The Bloviating Chris Christie

Type in the word, “bloviate,” on Google and near the top comes a flood of references to “bloviating ignoramus,” the phrase used on national TV by columnist George Will to describe Donald Trump last May. It may be Will’s best ever contribution to the public weal, and giving due to its source, I deem to apply it to New Jersey Gov. Chris Christie and the speech he gave at the Republican National Convention Tuesday.

To “bloviate,” according to Webster’s, is “to talk at length especially in an inflated or empty way.”

Will’s attribution of that word to Trump was delightful if only because it was one Republican assailing another, akin to columnist David Brooks’ shocking attack on Mitt Romney in print this week.

Poor Anne Romney’s generous appeal to “love” in her Tuesday night speech: No sooner had she exited the stage, her stiff husband in tow, than Christie stomped onto the stage like one of those vikings in the Capital One commercials to trample on her best lines.

Forget love, Christie bellowed, who would have looked better if he’d been wearing one of those horned viking helmets, “I demand ‘respect!'” It was the essence of an angry, hateful speech that would have been more alarming had it not been so, well, “bloviated.”

Christie is the face, the keynote, the future of the GOP that has gone careening over the ultra-right wing cliff. He elbowed his way between the soft Ann and Mitt Romney to steal the flag and the lunch of the party with his hardline bile.

Christie’s thuggish “Sopranos” ego did its best to draw attention to itself, not mentioning Romney, the GOP presidential nominee, for the first 14 minutes of his speech and only seven times overall. This was an unfiltered glimpse at the self-centered “big slob” inner life of the typical right-winger who feels the whole purpose of politics is to secure as many of the goods for himself as possible, and by any means.

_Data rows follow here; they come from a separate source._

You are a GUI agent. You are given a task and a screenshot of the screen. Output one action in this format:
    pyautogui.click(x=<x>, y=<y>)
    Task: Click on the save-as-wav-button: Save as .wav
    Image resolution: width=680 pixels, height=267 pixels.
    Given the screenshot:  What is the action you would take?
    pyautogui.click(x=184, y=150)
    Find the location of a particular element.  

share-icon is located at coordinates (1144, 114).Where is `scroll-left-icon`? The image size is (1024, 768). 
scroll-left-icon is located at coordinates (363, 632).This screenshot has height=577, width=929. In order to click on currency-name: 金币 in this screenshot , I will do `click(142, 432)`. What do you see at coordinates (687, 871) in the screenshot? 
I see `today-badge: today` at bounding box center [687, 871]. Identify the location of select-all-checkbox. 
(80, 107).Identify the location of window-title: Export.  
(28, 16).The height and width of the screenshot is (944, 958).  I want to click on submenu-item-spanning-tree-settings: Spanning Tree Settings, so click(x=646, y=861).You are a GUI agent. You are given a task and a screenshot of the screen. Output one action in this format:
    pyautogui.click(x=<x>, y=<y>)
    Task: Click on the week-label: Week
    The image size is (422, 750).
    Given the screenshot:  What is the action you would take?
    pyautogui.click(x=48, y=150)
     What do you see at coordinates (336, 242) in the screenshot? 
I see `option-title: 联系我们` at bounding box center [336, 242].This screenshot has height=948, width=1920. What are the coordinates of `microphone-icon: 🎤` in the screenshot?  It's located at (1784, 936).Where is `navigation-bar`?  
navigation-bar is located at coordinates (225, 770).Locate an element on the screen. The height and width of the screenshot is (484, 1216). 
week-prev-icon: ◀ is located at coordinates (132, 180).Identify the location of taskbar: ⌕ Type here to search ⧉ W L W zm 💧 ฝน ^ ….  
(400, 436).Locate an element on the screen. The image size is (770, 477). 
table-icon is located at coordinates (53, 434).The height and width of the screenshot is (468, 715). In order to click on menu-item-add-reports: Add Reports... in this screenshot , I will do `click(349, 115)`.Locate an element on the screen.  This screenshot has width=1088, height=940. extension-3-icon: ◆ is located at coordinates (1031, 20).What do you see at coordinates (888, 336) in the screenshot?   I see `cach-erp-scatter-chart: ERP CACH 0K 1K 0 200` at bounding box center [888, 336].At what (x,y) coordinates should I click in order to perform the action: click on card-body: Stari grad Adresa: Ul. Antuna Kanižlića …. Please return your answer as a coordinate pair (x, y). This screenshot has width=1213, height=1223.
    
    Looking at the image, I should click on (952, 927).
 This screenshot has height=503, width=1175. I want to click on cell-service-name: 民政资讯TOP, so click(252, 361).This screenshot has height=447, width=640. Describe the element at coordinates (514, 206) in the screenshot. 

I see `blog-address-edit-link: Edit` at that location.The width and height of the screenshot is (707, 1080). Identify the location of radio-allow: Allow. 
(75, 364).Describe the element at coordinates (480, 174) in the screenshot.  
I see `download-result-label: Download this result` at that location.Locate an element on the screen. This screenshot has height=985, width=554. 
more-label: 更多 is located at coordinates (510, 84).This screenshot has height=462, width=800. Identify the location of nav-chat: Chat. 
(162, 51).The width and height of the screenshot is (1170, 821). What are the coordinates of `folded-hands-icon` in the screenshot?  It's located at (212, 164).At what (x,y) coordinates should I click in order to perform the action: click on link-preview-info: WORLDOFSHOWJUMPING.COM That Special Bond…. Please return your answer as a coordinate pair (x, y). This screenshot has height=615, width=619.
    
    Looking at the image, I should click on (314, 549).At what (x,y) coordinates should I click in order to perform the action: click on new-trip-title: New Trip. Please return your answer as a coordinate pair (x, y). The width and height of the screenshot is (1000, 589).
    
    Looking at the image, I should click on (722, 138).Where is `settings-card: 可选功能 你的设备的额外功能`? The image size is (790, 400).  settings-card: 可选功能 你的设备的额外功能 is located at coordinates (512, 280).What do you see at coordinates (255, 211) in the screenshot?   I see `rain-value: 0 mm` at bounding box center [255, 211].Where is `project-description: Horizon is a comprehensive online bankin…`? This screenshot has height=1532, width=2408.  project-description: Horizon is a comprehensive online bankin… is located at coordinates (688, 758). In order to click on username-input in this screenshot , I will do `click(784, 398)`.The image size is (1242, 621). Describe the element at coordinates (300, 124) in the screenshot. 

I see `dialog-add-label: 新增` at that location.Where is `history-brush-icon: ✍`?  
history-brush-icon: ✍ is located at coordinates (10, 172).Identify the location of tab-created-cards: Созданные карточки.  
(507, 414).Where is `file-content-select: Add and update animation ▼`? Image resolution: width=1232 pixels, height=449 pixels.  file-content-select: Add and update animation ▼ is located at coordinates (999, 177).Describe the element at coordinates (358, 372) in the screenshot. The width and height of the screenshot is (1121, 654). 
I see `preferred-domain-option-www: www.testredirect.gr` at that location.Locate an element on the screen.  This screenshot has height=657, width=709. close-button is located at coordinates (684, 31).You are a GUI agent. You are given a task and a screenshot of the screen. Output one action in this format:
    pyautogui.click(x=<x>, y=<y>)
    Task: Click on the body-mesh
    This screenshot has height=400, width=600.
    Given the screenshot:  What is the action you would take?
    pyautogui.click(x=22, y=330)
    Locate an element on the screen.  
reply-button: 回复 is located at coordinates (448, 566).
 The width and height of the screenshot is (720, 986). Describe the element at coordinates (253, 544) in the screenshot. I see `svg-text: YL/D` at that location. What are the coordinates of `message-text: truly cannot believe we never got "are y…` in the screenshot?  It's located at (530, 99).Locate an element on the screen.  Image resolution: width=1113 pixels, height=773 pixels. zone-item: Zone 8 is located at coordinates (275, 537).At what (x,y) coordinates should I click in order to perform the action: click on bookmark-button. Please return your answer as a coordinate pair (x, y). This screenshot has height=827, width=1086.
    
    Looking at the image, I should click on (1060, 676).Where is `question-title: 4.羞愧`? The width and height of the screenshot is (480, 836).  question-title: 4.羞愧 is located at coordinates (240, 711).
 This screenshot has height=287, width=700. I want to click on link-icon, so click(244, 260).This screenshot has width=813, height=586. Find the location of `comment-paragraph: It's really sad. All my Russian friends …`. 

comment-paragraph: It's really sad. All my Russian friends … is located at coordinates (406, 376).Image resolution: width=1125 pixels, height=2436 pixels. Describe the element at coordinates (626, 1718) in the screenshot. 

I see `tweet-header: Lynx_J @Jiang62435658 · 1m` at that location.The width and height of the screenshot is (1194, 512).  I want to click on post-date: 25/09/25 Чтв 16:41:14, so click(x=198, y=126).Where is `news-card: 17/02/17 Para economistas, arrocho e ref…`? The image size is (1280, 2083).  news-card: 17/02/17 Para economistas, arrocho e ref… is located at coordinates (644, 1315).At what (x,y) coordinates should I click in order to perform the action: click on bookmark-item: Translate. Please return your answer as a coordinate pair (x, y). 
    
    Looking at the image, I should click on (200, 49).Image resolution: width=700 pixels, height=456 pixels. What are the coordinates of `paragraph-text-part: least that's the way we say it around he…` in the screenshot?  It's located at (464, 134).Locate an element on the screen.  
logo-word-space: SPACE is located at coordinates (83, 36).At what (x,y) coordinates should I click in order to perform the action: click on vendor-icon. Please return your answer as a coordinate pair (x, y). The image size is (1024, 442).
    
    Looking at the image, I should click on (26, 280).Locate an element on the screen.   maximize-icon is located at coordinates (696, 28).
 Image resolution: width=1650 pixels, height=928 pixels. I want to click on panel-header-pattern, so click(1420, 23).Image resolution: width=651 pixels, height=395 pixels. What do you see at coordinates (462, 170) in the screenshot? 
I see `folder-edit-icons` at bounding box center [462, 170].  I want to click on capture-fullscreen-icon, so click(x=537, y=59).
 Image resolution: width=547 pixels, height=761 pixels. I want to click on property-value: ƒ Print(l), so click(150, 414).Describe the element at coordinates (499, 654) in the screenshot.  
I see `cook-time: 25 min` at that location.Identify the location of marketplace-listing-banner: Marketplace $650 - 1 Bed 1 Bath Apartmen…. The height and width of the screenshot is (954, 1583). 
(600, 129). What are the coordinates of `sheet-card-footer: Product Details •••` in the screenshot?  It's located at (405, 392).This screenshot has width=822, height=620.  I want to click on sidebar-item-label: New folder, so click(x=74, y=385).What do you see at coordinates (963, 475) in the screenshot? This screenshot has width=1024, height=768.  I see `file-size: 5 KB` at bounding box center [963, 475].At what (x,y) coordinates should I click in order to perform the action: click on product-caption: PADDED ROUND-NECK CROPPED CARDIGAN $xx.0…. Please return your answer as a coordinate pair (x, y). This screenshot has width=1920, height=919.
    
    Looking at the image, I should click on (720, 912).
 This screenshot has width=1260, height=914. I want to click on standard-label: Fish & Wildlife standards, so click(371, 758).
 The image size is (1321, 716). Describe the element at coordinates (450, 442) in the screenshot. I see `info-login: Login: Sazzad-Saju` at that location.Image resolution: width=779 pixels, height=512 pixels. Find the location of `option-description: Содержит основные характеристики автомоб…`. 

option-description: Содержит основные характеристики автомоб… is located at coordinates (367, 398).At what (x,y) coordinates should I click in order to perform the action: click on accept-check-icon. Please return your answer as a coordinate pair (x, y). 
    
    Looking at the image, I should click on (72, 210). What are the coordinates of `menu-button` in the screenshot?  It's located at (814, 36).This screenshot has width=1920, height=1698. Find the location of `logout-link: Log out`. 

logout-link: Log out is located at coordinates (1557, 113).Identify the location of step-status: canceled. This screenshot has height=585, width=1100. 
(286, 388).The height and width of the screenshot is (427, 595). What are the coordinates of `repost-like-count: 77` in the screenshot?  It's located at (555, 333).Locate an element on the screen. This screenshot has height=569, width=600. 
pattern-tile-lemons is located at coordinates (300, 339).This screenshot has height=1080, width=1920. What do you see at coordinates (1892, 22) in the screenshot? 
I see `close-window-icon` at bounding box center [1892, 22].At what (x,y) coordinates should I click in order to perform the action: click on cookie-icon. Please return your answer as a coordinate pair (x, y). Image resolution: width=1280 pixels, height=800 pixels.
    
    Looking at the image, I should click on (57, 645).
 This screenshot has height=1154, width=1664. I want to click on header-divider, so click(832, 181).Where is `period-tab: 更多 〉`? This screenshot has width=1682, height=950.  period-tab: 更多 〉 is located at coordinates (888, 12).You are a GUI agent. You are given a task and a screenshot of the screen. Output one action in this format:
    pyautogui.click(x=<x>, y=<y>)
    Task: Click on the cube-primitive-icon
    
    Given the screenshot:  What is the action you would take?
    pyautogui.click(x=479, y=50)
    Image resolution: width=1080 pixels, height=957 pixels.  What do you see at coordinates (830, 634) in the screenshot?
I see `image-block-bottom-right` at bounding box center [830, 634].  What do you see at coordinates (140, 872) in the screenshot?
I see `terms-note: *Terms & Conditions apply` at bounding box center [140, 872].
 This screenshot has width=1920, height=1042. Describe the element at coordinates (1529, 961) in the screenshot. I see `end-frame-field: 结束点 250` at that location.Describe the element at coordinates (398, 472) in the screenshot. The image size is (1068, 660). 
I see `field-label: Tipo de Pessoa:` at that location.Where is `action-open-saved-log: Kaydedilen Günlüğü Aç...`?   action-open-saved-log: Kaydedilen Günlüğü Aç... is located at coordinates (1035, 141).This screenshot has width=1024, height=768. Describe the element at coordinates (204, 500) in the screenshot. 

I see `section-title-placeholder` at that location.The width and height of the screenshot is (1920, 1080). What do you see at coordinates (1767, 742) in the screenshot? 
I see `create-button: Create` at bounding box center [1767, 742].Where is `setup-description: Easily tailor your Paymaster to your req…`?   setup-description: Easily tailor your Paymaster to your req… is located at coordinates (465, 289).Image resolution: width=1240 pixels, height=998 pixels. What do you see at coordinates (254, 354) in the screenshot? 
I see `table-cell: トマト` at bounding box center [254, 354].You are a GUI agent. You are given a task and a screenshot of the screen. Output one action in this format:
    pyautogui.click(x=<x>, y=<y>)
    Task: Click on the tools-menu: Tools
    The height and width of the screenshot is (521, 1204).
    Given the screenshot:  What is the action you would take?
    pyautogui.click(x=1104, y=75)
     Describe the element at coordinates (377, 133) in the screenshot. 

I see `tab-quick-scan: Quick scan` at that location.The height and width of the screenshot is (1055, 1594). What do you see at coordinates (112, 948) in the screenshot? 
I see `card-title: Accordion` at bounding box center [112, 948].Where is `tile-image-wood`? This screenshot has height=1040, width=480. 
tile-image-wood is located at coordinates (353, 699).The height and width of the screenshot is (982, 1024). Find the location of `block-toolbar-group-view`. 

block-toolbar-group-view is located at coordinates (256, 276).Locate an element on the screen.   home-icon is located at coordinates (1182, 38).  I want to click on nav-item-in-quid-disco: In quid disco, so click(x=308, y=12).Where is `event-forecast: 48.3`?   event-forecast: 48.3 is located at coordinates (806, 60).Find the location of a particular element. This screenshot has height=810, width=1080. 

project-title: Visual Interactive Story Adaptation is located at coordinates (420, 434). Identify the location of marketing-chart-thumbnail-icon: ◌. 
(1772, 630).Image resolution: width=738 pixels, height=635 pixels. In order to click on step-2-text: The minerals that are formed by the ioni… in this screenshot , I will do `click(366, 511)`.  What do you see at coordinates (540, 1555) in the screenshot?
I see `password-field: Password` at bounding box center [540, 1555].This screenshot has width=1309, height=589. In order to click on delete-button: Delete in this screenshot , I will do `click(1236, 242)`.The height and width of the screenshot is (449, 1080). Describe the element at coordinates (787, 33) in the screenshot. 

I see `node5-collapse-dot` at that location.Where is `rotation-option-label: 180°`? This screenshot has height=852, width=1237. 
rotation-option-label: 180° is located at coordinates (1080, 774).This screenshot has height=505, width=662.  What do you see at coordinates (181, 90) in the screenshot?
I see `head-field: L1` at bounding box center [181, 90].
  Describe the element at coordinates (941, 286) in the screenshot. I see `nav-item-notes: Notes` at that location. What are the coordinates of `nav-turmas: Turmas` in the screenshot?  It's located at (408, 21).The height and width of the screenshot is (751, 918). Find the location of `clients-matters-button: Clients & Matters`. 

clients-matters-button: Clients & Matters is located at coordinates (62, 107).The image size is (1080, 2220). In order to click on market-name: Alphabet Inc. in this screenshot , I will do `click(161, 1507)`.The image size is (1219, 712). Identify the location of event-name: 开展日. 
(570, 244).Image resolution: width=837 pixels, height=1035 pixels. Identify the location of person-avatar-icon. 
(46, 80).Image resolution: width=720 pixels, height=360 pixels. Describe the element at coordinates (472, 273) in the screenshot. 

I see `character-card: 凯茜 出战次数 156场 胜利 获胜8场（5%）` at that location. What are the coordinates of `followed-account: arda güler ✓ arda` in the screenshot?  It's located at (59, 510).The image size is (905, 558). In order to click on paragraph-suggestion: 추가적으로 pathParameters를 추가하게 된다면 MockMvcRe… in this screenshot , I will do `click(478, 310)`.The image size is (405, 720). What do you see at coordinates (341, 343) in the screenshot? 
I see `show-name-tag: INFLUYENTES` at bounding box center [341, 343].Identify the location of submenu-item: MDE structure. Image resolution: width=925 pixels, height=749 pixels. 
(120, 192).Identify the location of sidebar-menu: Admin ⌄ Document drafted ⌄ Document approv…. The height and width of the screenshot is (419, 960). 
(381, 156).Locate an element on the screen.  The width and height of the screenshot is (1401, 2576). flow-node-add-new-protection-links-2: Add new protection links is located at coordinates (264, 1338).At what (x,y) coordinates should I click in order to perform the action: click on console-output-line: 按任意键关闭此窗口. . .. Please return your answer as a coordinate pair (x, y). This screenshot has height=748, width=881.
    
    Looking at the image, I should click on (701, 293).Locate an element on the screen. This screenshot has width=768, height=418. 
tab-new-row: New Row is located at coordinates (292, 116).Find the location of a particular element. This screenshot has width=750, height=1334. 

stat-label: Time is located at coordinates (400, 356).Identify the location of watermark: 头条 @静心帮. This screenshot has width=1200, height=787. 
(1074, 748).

This is the mean spirit that has stopped at nothing this year to restrict the ability of poorer Americans to even vote, enacting laws in 19 states to that effect. (A graphic used by Rachel Maddow this week showed that the impact of the laws has been entirely partisan, dramatically suppressing new registrations of Democrats while Republican registrations steam ahead undeterred).

But the angriest part of Christie’s rant was for those criminal institutions known as unions, which under a right-wing America, would be outlawed.

Ann Romney’s speech dripped with the irony of her making a speech about eating tuna fish and struggling, while wearing an expensive, blood red Oscar de la Renta designer dress and with millions hidden away in Swiss and other overseas accounts.

With this display on the one hand, the “enforcer” Christie then appeared to bash the aspirations of anyone who may depend on the collective bargaining power of organized labor to manage a livable wage for themselves and their families.

Between Ryan’s wholesale attack on Medicare and Christie’s attack on organized labor comes the full panorama of what the GOP has come to represent.

It stands for real opportunity for no one except the super-rich and those deluded enough to aspire for their stature at the expense of everyone else.

The raw, unfiltered, savage right-winger snarls and howls for everything and is willing like Gollum in the “Lord of the Rings,” to do anything to hoard as much as possible, hissing at the the likes of the elderly and teachers as threats.

It is instructive of what the super-rich, the scions of the “military and industrial complex” as a former Republican President Eisenhower called it, fear most: effective social safety net programs and organized labor, the two institutions with the most power, or potential power, to step in their way and deter their unbridled lust ever for more.

The right wingers now in control of the GOP want to roll the nation back before Roosevelt’s New Deal and Social Security, back to the Gilded Age before any child labor, workplace safety and environmental laws existed.